Quality of the included studies
The quality assessment of the observational studies was performed based on the Newcastle-Ottawa Scale (NOS) [17]. The quality assessment tool was used to evaluate the validity of the included studies on three broad perspectives: the selection of the study groups; the comparability of the groups; and the ascertainment of either the exposure or outcome of interest. A study with a score ≥7 was considered high quality. Two authors (JY and WX) independently assessed the quality of each original study using the tool. Disagreements were resolved through discussion.
Statistical analysis
Review Manager 5.3 software (freeware available from The Cochrane Collaboration) was used to statistically analyze the data. We calculated the pooled odds ratios (ORs) and 95% confidence intervals (CIs) of the prevalence of MS in both groups using dichotomous data that were either provided by the studies or calculated data from the studies. The heterogeneity among the included studies was assessed by p and I2. When there was no heterogeneity (p>0.1, I2≤50%), a Mantel-Haenszel (M-H) fixed-effect model was used; whereas a random-effect model was used if heterogeneity among studies was significant (p≤0.1, I2>50%). A value of P<0.05 was considered statistically significant. Subgroup analysis of studies with different diagnostic criteria was also performed. Publication bias was assessed via visual inspection with a funnel plot when there were more than 8 articles.
Results
Literature search
We searched 4 databases (PubMed, Embase, the Cochrane Library and Web of Science) using the search term “(metabolic syndrome OR syndrome X OR insulin resistance syndrome OR Reaven syndrome) AND (lichen planus OR lesion planus)”, and it resulted 199 records. Duplicates, irrelevant articles, reviews, case reports were excluded after screening on titles and abstracts. After a further reading, 11 studies plus 1 additional record identified through articles and citations fulfilled the eligibility criteria, with a total of 1422 participants (715 with LP and 707 controls). Literature screening process and a corresponding flow chart are shown in Fig 1.
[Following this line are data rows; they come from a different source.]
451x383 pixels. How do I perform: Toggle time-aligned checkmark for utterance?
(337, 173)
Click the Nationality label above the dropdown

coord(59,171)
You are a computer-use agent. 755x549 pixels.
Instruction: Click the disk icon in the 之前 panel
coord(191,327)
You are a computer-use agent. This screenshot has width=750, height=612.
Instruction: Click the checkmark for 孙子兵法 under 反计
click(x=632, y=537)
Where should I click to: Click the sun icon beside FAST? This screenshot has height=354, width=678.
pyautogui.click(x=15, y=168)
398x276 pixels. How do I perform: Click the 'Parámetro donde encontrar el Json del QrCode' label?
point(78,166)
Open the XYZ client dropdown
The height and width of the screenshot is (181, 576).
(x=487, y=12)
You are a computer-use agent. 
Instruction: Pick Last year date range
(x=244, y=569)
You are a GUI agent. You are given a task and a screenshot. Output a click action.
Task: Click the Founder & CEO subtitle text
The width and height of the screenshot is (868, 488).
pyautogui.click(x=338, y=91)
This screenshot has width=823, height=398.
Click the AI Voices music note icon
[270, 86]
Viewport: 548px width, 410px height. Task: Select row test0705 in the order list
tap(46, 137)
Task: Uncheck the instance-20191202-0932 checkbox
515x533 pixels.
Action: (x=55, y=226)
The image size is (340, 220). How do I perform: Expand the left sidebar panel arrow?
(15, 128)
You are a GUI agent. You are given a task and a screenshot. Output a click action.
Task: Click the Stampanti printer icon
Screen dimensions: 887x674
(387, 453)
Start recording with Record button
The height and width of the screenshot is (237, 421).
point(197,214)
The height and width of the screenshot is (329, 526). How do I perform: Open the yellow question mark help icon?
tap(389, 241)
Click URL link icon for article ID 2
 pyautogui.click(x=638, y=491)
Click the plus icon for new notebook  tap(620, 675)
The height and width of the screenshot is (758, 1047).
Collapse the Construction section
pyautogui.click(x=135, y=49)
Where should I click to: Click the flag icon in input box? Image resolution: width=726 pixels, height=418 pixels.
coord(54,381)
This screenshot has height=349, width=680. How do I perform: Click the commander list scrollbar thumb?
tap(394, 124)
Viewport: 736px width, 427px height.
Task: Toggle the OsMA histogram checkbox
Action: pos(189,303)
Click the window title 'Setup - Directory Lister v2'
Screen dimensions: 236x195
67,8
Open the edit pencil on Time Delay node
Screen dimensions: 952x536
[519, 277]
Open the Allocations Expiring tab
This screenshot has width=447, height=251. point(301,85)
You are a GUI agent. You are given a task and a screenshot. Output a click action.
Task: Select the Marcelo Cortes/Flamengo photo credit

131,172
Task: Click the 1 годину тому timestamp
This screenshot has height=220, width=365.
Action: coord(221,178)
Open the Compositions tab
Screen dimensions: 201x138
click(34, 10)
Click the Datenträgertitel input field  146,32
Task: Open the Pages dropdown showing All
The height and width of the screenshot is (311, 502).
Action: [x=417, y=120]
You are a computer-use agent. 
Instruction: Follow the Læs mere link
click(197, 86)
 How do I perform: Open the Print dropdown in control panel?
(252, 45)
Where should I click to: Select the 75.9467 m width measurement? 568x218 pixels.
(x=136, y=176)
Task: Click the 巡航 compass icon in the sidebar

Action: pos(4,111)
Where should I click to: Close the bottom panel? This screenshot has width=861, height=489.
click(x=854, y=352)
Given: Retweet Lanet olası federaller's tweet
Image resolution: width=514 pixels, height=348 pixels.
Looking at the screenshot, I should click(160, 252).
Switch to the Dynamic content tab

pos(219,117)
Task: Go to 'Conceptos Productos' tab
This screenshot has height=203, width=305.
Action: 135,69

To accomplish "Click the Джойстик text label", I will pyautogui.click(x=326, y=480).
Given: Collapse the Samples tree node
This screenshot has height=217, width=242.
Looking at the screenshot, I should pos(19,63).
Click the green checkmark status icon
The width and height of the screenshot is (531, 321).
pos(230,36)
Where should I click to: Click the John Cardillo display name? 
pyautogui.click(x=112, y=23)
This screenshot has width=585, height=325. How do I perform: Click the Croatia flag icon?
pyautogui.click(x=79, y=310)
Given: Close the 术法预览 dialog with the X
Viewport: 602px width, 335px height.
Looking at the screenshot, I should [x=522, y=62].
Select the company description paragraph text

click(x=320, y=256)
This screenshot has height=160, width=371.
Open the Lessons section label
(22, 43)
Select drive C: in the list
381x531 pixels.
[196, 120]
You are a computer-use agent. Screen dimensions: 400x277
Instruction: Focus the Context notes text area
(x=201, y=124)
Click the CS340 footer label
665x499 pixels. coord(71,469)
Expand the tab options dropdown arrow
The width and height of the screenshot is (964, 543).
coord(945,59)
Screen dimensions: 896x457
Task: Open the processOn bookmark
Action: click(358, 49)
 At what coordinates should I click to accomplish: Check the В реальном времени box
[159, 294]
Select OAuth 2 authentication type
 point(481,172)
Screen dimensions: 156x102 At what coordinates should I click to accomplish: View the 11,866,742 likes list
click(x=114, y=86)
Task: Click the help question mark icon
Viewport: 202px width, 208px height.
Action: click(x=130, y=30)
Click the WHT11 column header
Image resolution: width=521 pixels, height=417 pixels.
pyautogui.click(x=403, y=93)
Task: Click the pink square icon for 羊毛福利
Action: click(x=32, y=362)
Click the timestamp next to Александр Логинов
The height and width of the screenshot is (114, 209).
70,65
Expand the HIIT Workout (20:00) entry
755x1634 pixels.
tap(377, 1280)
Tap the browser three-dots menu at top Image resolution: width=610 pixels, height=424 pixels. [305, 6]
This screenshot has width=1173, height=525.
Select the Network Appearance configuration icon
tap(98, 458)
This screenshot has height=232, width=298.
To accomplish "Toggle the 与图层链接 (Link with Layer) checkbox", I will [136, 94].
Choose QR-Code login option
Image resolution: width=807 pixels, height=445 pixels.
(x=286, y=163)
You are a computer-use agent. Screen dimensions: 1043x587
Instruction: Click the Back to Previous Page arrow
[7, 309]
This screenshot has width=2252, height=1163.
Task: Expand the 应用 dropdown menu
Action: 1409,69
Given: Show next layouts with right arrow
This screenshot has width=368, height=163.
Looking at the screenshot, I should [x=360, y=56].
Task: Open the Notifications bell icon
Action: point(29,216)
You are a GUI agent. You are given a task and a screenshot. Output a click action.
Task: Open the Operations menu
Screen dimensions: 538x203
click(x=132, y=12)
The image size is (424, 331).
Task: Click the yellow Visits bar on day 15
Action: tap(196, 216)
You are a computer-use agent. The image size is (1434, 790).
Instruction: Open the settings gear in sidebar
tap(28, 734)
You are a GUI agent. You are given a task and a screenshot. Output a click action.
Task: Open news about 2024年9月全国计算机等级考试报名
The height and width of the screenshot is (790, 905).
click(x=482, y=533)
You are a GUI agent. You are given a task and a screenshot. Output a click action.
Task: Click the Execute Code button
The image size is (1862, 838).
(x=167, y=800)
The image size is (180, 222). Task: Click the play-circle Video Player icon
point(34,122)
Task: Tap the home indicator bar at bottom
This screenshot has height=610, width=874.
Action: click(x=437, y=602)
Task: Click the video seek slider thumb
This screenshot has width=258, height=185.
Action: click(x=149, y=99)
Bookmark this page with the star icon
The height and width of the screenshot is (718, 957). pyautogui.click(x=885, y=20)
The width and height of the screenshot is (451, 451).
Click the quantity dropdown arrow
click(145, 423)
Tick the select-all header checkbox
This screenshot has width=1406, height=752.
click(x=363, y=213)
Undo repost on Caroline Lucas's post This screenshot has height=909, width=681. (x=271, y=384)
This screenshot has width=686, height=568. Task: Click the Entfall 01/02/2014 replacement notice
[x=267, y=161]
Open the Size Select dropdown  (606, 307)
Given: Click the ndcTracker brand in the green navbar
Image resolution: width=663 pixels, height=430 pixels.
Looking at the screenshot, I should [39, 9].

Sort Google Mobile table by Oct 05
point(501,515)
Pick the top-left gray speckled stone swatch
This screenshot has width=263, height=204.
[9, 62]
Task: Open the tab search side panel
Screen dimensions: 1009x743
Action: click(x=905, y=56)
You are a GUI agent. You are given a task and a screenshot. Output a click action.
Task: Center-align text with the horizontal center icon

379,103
Fig 1. The literature screening process.
Study characteristics
The literatures included were all clinic-based studies and presented 5 different countries (Table 2). 6 studied [18–23] were conducted in India, 3 [24–26] in Egypt, 1 [27] in Spain, 1 [28] in Turkey and 1 [29] in Nigeria. The population for the controls without LP were apparently healthy individuals or outpatients with skin diseases other than LP, psoriasis, atopic dermatitis, and vitiligo (mainly nevi, seborrheic keratosis, actinic keratosis, verruca vulgaris, or basal cell carcinoma). MS in 7 [19–21, 23, 27–29] of the included studies were diagnosed by NCEP ATP Ⅲ criteria [14], 3 [18, 24, 26] were diagnosed by IDF criteria [15] and 2 [22, 25] by Harmonized criteria [16].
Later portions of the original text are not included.